Applying this construction to the evidence introduced at
trial, we conclude that no rational trier of fact could find JAA’s
conduct depicted in the videos related to counts 1–3 to be a
“lascivious exhibition of the anus, genitals, or pubic area of any
person,” as defined by § 2256(2)(A). To fall within the
definition of “lascivious exhibition of the . . . genitals,” JAA’s
conduct depicted in the videos must consist of her displaying
her anus, genitalia or pubic area in a lustful manner that
connotes the commission of a sexual act. As the dissent agrees
(pp. 10–11), none of the conduct in which JAA engages in the
two videos at issue comes close. The videos depict JAA
engaged in ordinary grooming activities, some dancing, and
nothing more. While JAA disrobes and her nude body is
shown, along with fleeting views of her pubic area, JAA never
engages in any sexual conduct whatsoever, or any activity
connoting a sex act. There is certainly nothing that could be
reasonably described as “hard core,” sexually explicit conduct.

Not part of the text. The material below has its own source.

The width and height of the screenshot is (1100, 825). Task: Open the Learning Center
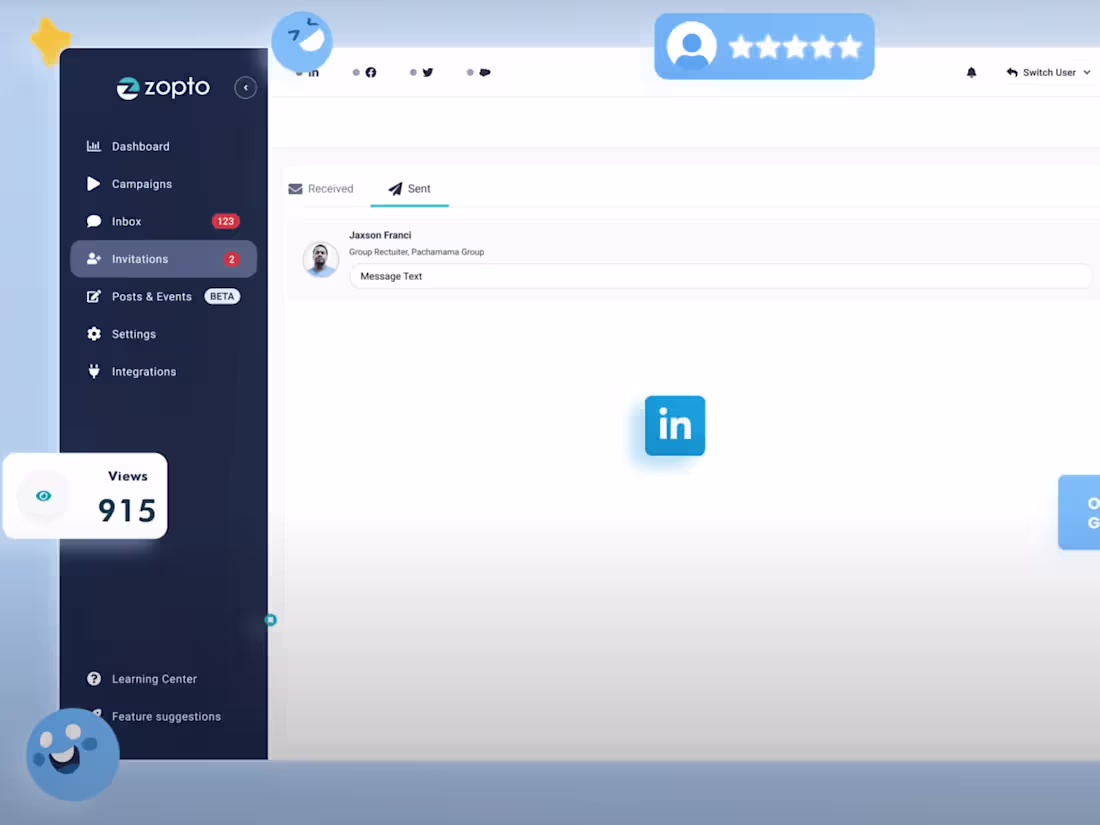point(154,678)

The depiction of JAA’s conduct does not even suggest “sexual
coyness or a willingness to engage in sexual activity.” Dissent
at 10. We agree and highlight that we view the evidence in the
same way as our dissenting colleague: the evidence against
Hillie showed no sexual conduct or coyness by JAA nor
anyone else. Accordingly, we hold that no rational trier of fact
could find JAA’s conduct depicted in the videos to be a
20
“lascivious exhibition of the . . . genitals” as defined by §
2256(2)(A). We therefore vacate Hillie’s convictions on
counts 1–3 and direct the District Court to enter a judgment of
acquittal on those counts.
In reaching this conclusion, we reject the Government’s
argument (adopted by the dissent) that “lascivious exhibition
of the genitals,” as defined in § 2256(2)(A), should be
construed in accordance with the so-called Dost factors. See
United States v. Dost, 636 F. Supp. 828 (S.D. Cal. 1986). In
Dost, the court held that “lascivious exhibition of the genitals”

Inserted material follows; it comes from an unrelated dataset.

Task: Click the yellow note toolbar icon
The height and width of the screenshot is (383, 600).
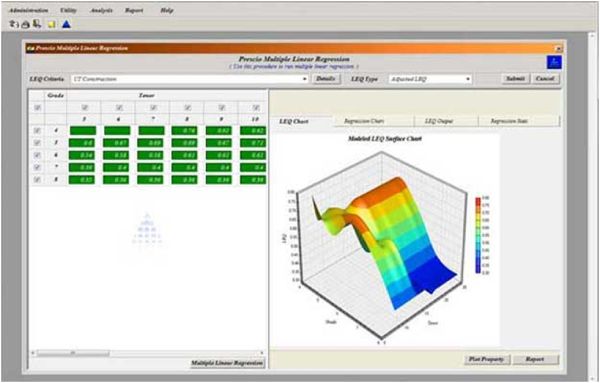Action: [52, 24]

should be determined by “look[ing] to the following factors,
among any others that may be relevant in the particular case:”

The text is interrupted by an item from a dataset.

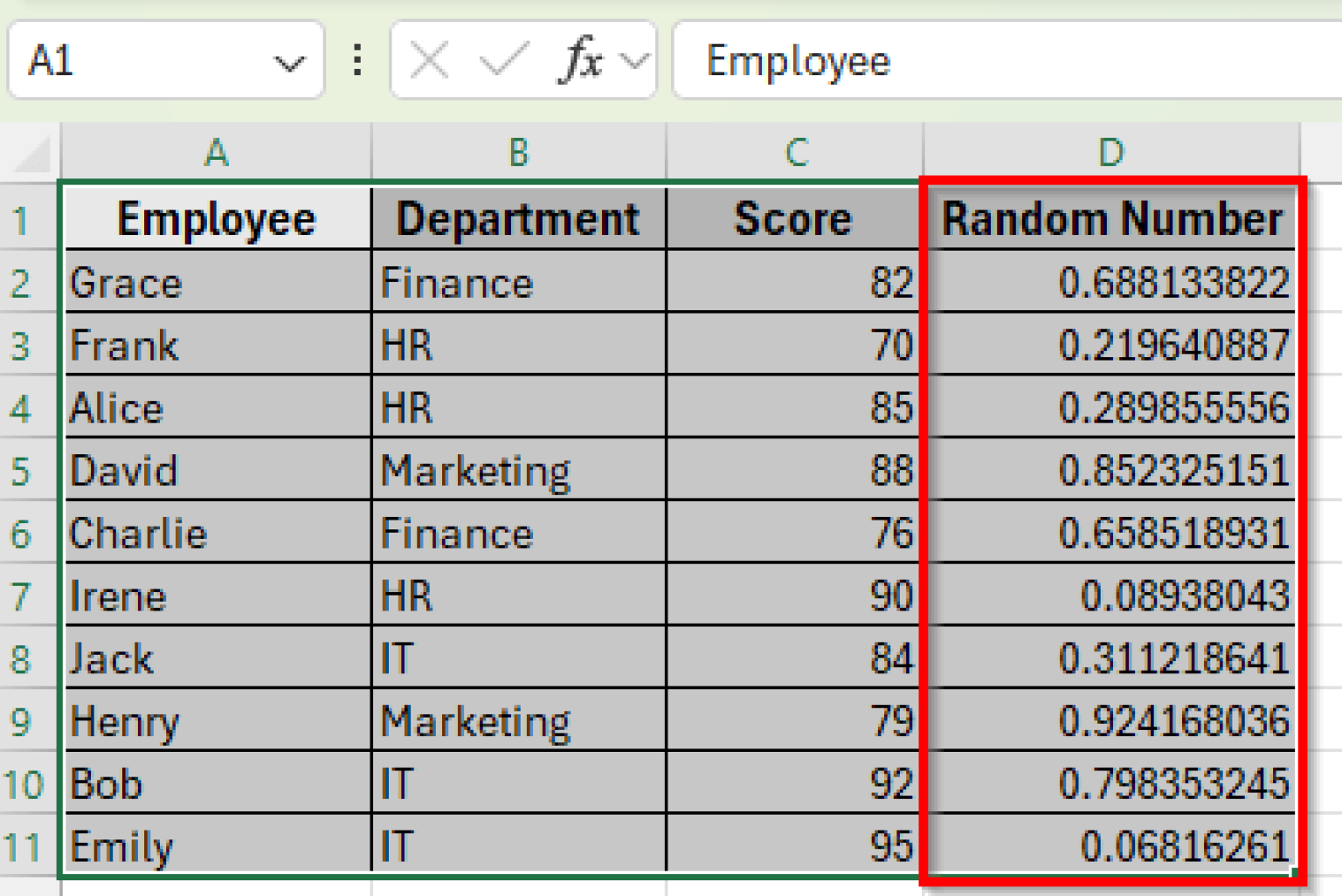
Task: Click the Cancel X icon in formula bar
Action: (429, 61)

(1) whether the focal point of the visual
depiction is on the child’s genitalia or
pubic area;
(2) whether the setting of the visual
depiction is sexually suggestive, i.e., in
a place or pose generally associated
with sexual activity;
(3) whether the child is depicted in an
unnatural pose, or in inappropriate
attire, considering the age of the child;
(4) whether the child is fully or partially
clothed, or nude;
(5) whether the visual depiction suggests
sexual coyness or a willingness to
engage in sexual activity;
(6) whether the visual depiction is intended
or designed to elicit a sexual response
in the viewer.
Id. at 832.
21
There are several reasons why Dost is unpersuasive. First,
the Dost court misinterpreted a single floor statement of a
single Senator, id. at 831 (erroneously referring to Senator
Specter as “Rep. Specter”), to conclude that when Congress
amended the definition of “sexually explicit conduct” in 1984,
substituting “lascivious” for “lewd,” Congress’s intent “was to
broaden the scope of the existing ‘kiddie porn’ laws.” Id. Even
while acknowledging that “‘lewd’ and ‘lascivious’ have
frequently been used interchangeably,” the Dost court
nonetheless concluded that “Congress believed that the term
‘lewd’ . . . was too restrictive since it had been closely
associated with the more stringent standard of obscenity.” Id.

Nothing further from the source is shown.